[ @adark-rose ]
Se deslizaba a través de la acera con su patineta, lo cierto es que llevaba días esquivando aquello, pero algo en su interior le decía que debía. Arnie no era de aquellos que cuidaba a sus amigos, misma razón por la que los reales se podían contar con los dedos de una mano, e incluso sobrarían. Y es que a lo largo de su vida, aprendió que solo podía quererse y cuidar de sí mismo, aunque sonase doloroso y fuese tortuoso en lo más profundo de su ludico ser. De un pequeño salto, se bajó de la patineta cuando ya se encontró en el lugar exacto en el que quería estar, recogió una roca, y con total habilidad, la lanzó a una de las ventanas superiores de la casa rosa.— ¡Italiana, ha llegado el amor de tu vida! — Exclamó sin recato alguno, sin miedo de los reclamos de las chicas Kappa. Llevaba mucho sin ver a Flora, y lo cierto es que… algo en eso le incomodaba, aun cuando no quisiese admitirlo.
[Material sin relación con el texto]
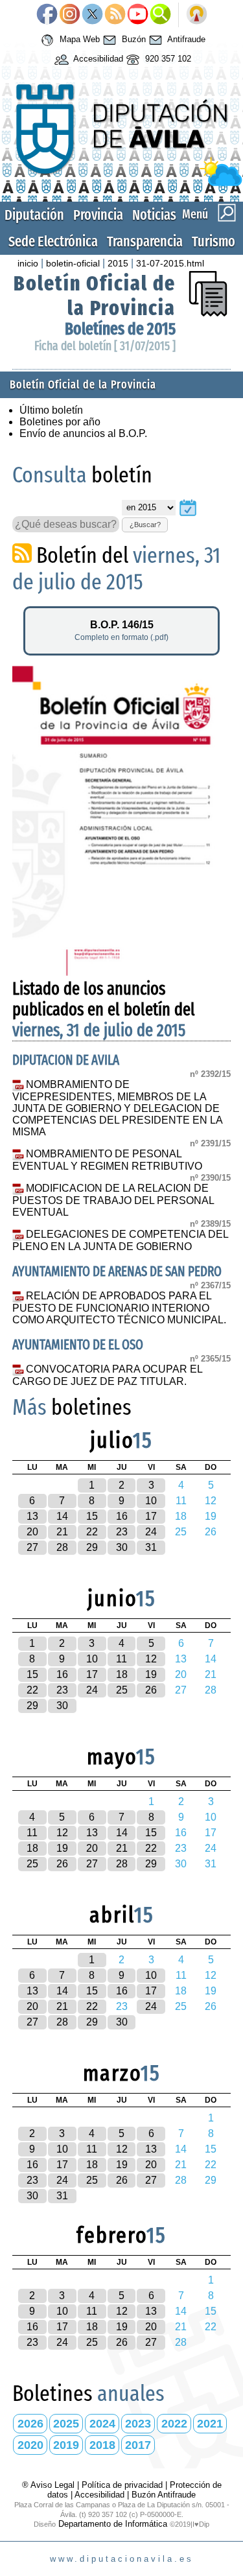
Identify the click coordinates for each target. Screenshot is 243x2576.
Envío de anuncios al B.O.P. (83, 433)
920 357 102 (167, 59)
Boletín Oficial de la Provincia (95, 295)
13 (32, 1516)
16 (122, 1516)
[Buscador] (160, 15)
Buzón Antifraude (164, 2494)
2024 (102, 2423)
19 (151, 1674)
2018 (102, 2445)
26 (151, 1690)
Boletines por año (59, 421)
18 (122, 1674)
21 (62, 1531)
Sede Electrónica (53, 241)
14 (62, 1516)
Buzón (132, 39)
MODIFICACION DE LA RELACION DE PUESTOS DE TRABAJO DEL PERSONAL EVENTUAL (113, 1200)
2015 (118, 263)
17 (151, 1516)
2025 (66, 2423)
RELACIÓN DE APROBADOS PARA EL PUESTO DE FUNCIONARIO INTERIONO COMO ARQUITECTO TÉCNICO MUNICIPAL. (119, 1307)
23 (122, 1531)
Los maestros de la italiana le habían dejado demasiados deberes, había pasado varias horas encerrada en su habitación. No le gustaba salir, pero sus abuelos le habían enviado un nuevo libro qué se moría por leer. Su mente se encontraba divagando en un mar repleto de escritores muertos, necesitaba distraerse un poco. Pero todo el asunto con la rubia también la abrumaba, ya no se atrevía a enviarle algún mensaje; debido a la ruptura de su relación. Había sido su culpa, pero ella desde un inicio le había dejado en claro qué no estaba lista para una relación formal. Cerró por unos instantes sus libros, tirándose a la cama para mirar por algunos segundos su techo. Escuchaba de fondo una de sus canciones favoritas, entregándose por completo a la tranquilidad del momento. Estaba hecha un desastre, pero eso no se lo diría a nadie. Debía pretender qué no le dolía, necesitaba fingir que seguía siendo la misma persona de siempre. Minutos después, una voz familiar irrumpió de manera sorpresiva la armonía del lugar. Flora se levantó de su cama, y se encaminó a la ventana de su dormitorio. Al abrirla, se encontró con la imagen de uno de sus amigos; no pudo evitar soltar una carcajada por sus palabras, e inmediatamente le hizo una seña para que se adentrara a la fraternidad. “¿Vas a venir, Romeo? No puedes dejar a Julieta encerrada todo el día.” Río, ante sus propias ocurrencias.